In other words, the FDA could crack down on the CBD products flying off shelves all across the country. In fact, they've already started.

Since the 2018 Farm Bill gave the FDA this power, the agency has already sent cease-and-desist letters to several businesses selling CBD-infused beverages and foods.

When the FDA convened its first panel on CBD, U.S. Hemp Authority President Marielle Weintraub was one of the industry leaders in attendance. The industry welcomed the potential for greater FDA oversight, she says.

"At the meeting, there was a big push to have the FDA roll out regulations and guidelines," she says. "The industry was not trying to get away from the FDA giving us these guidelines to follow."

Clearer FDA guidance, she says, could help the industry overcome current problems like banking access, credit card processing, and issues with other ancillary services.

## WORK INSTRUCTIONS
• A. Rewrite the CBD regulation passage between "Since the 2018" and "other ancillary services.", inclusive, replacing "industry" with "sector".
• B. Carry the passage on FDA oversight of CBD forward past its final sentence.

## EXTRACTED RECORDS
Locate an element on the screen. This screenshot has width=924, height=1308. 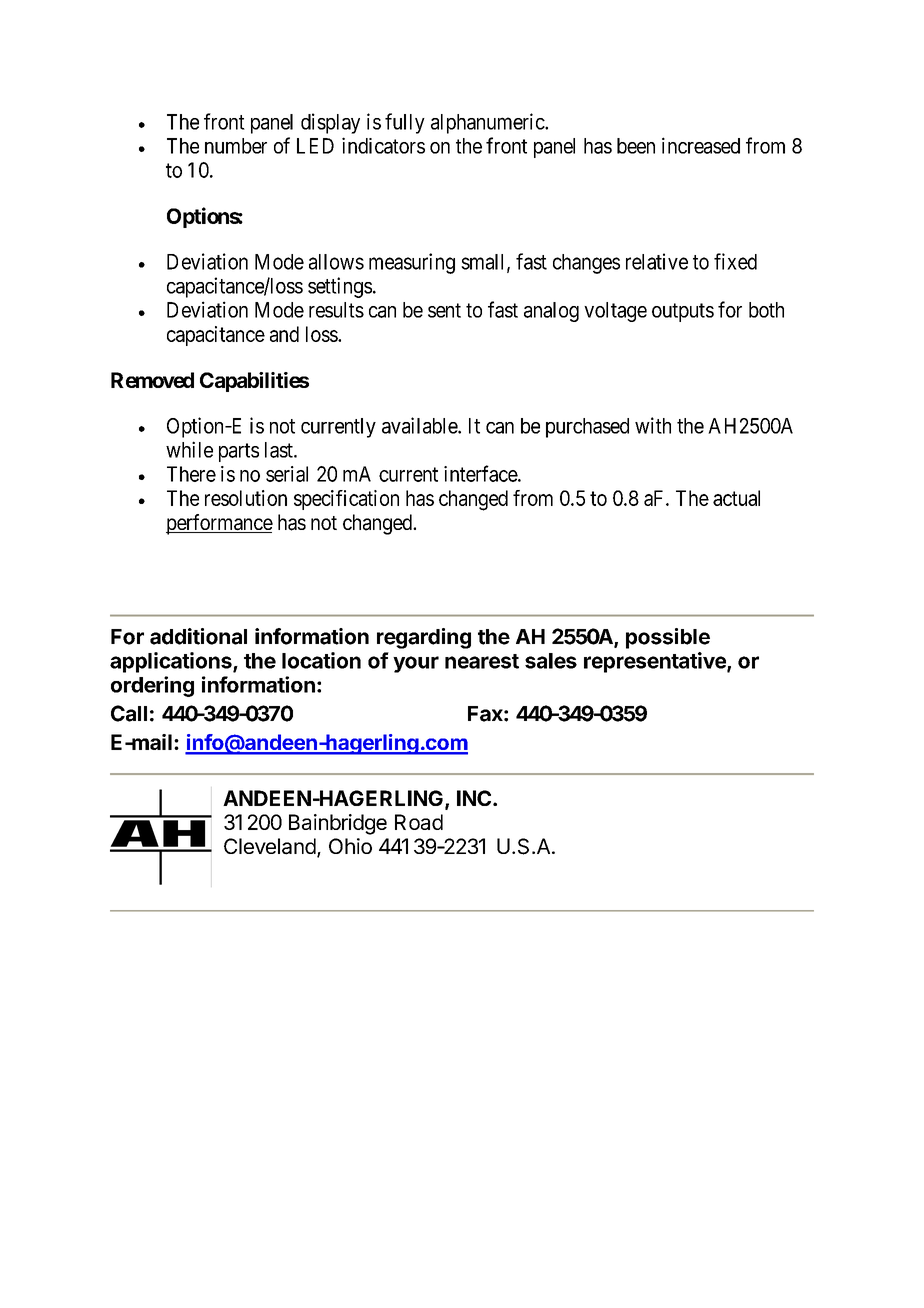
increased is located at coordinates (701, 145).
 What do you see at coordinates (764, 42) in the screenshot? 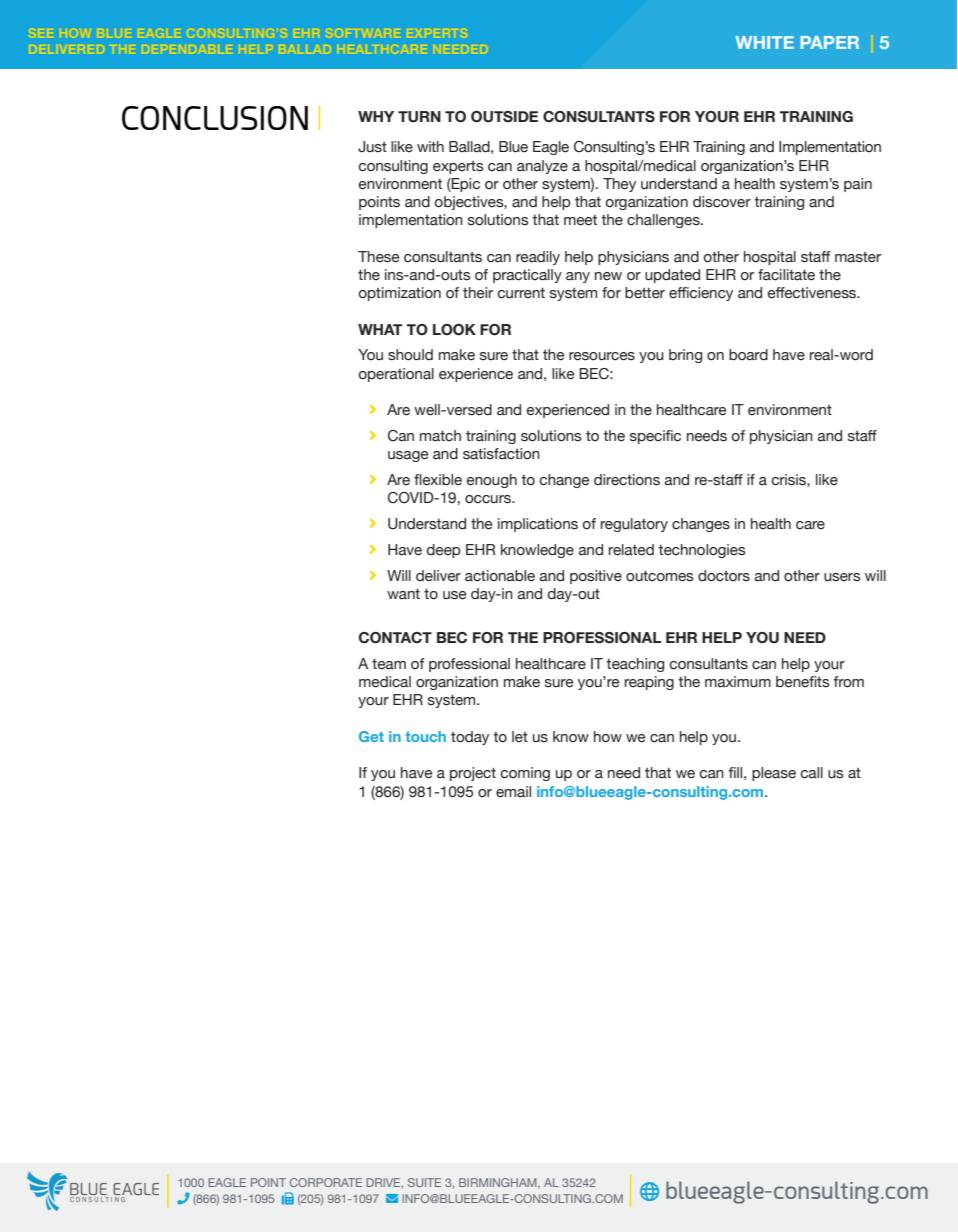
I see `WHITE` at bounding box center [764, 42].
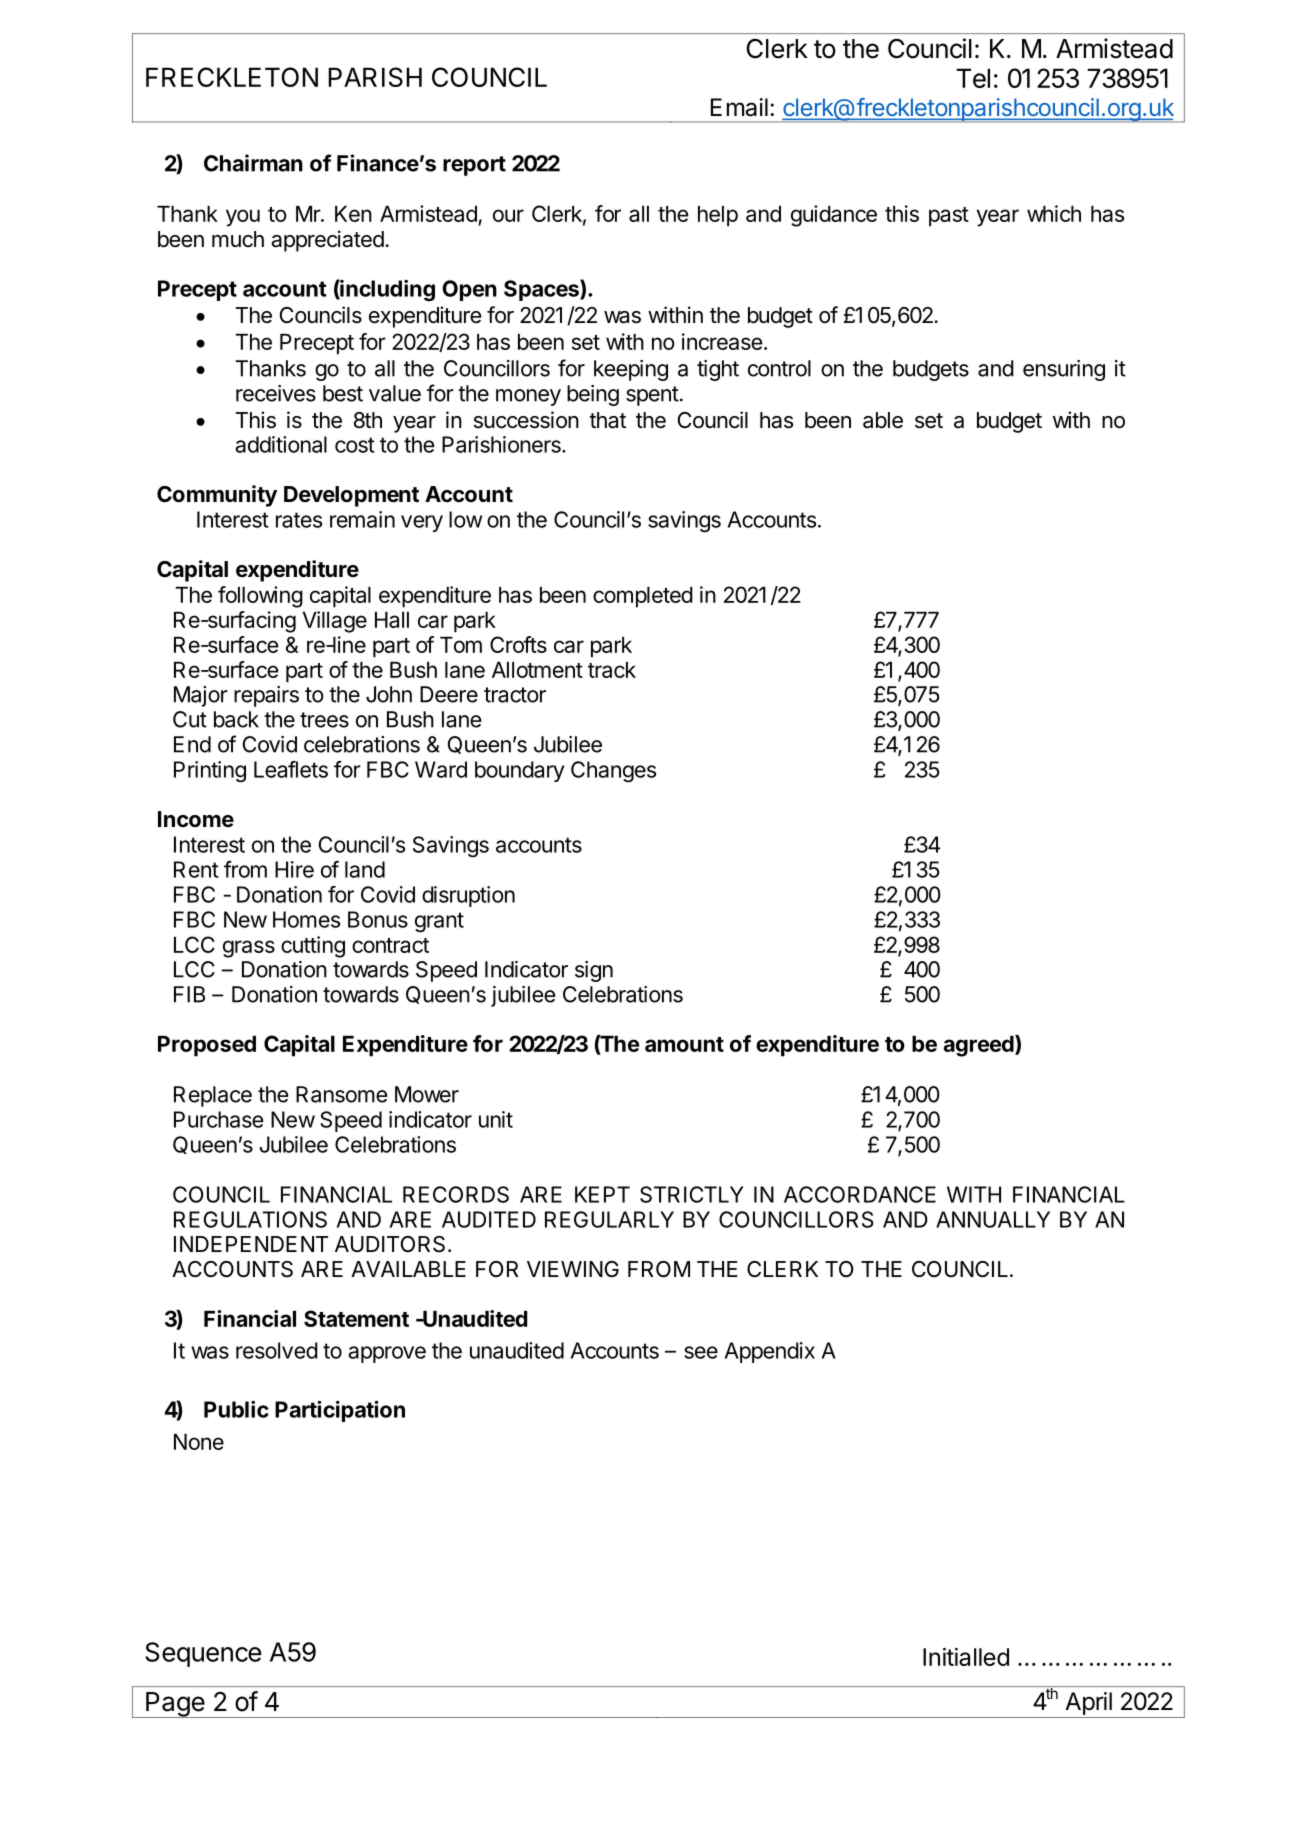 This screenshot has width=1293, height=1830. What do you see at coordinates (973, 78) in the screenshot?
I see `Tel` at bounding box center [973, 78].
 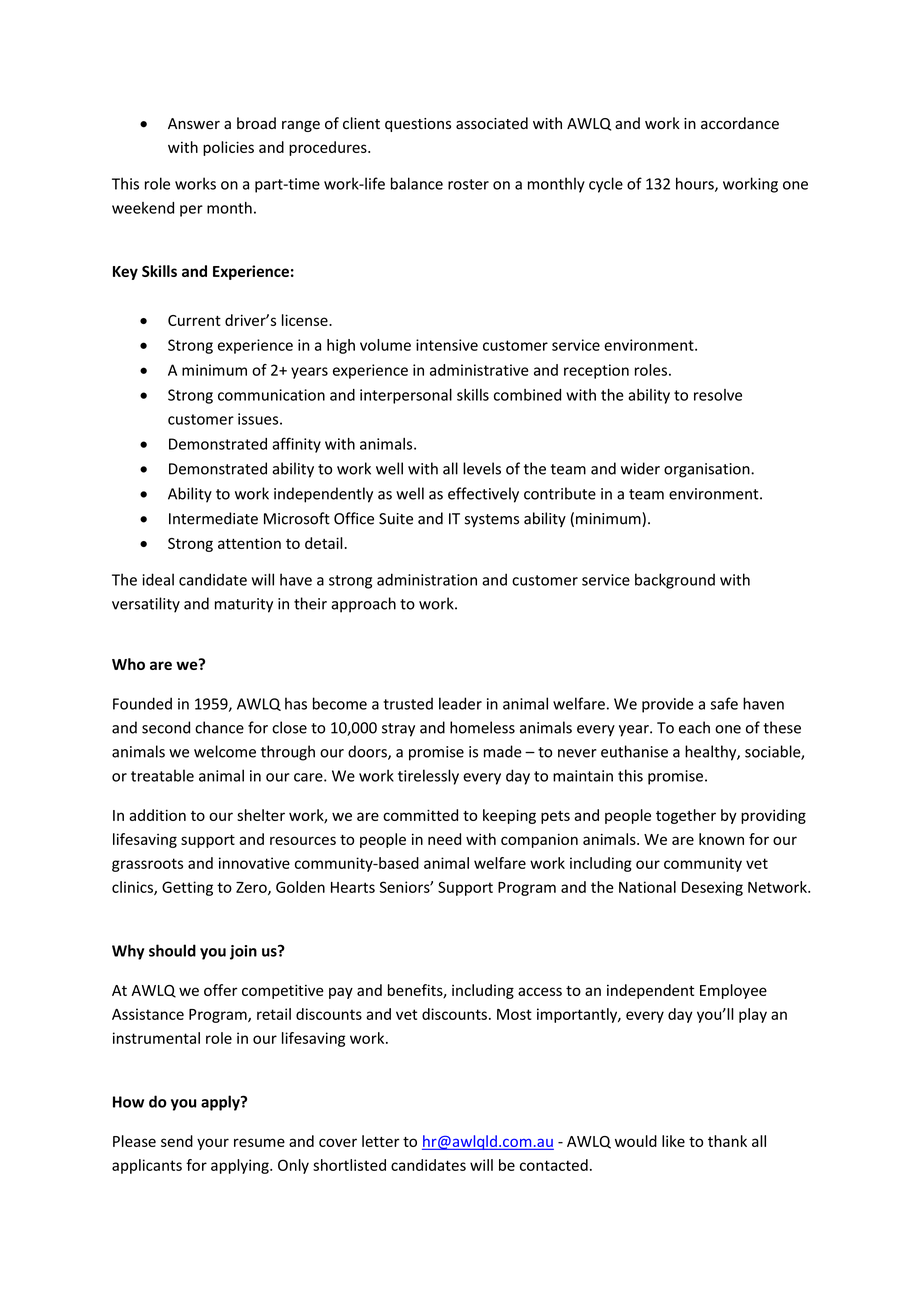 What do you see at coordinates (468, 184) in the image?
I see `roster` at bounding box center [468, 184].
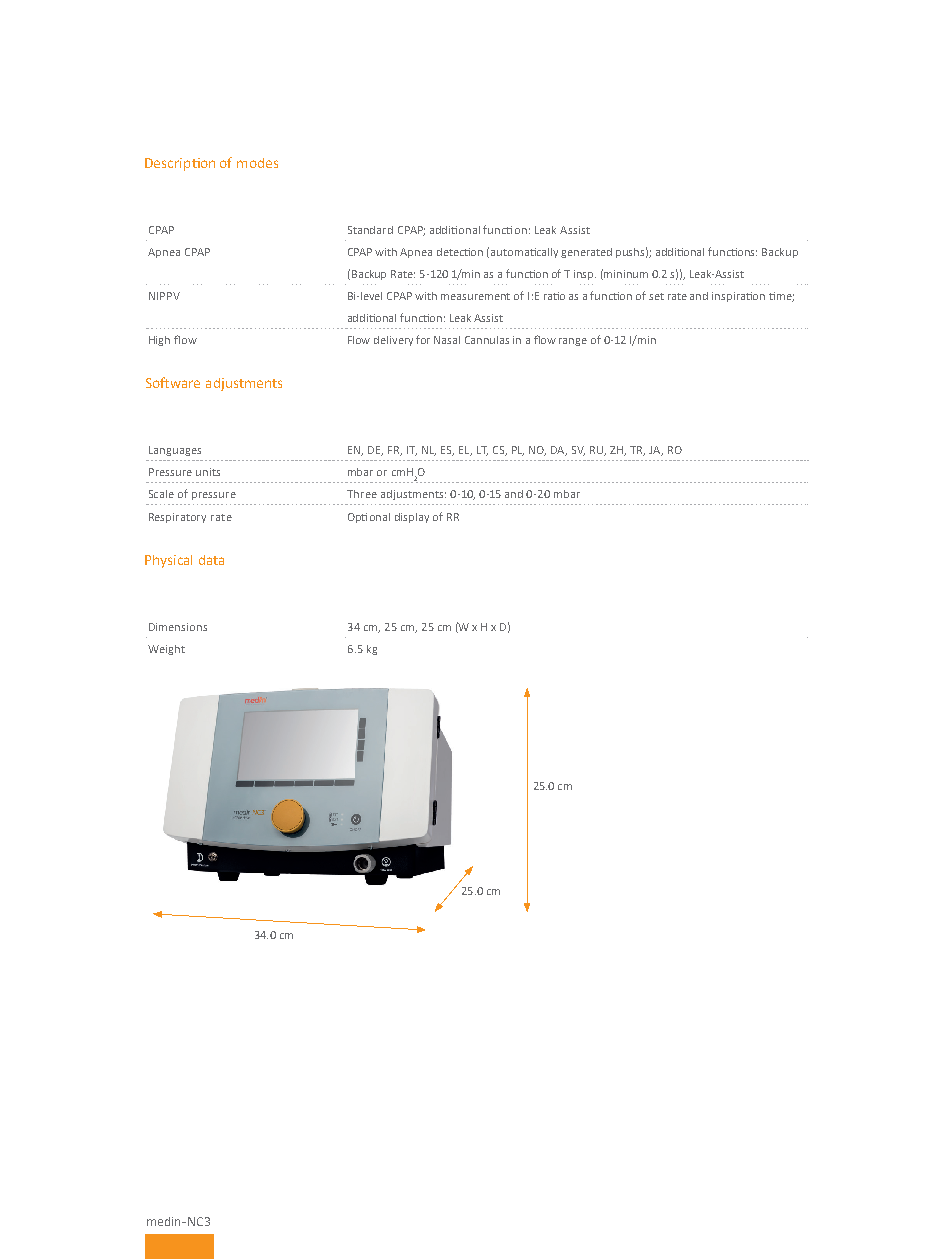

## IN RESPONSE
• A.
Since the 2018 Farm Bill gave the FDA this power, the agency has already sent cease-and-desist letters to several businesses selling CBD-infused beverages and foods.

When the FDA convened its first panel on CBD, U.S. Hemp Authority President Marielle Weintraub was one of the sector leaders in attendance. The sector welcomed the potential for greater FDA oversight, she says.

"At the meeting, there was a big push to have the FDA roll out regulations and guidelines," she says. "The sector was not trying to get away from the FDA giving us these guidelines to follow."

Clearer FDA guidance, she says, could help the sector overcome current problems like banking access, credit card processing, and issues with other ancillary services.

• B.
Clearer FDA guidelines would probably also eliminate a lot of the confusion around CBD on Amazon.

But rolling out FDA guidelines can take years. That's why the U.S. Hemp Authority is trying to help CBD companies meet the highest possible standards, Weintraub says. That way, when the regulations arrive, the best CBD companies may already be in compliance.

At the FDA meeting, officials expressed concern about the cannabinoid’s safety. CBD stocks immediately dropped several points.

The FDA's next move is unknown. But you can still buy some types of CBD on Amazon — for now.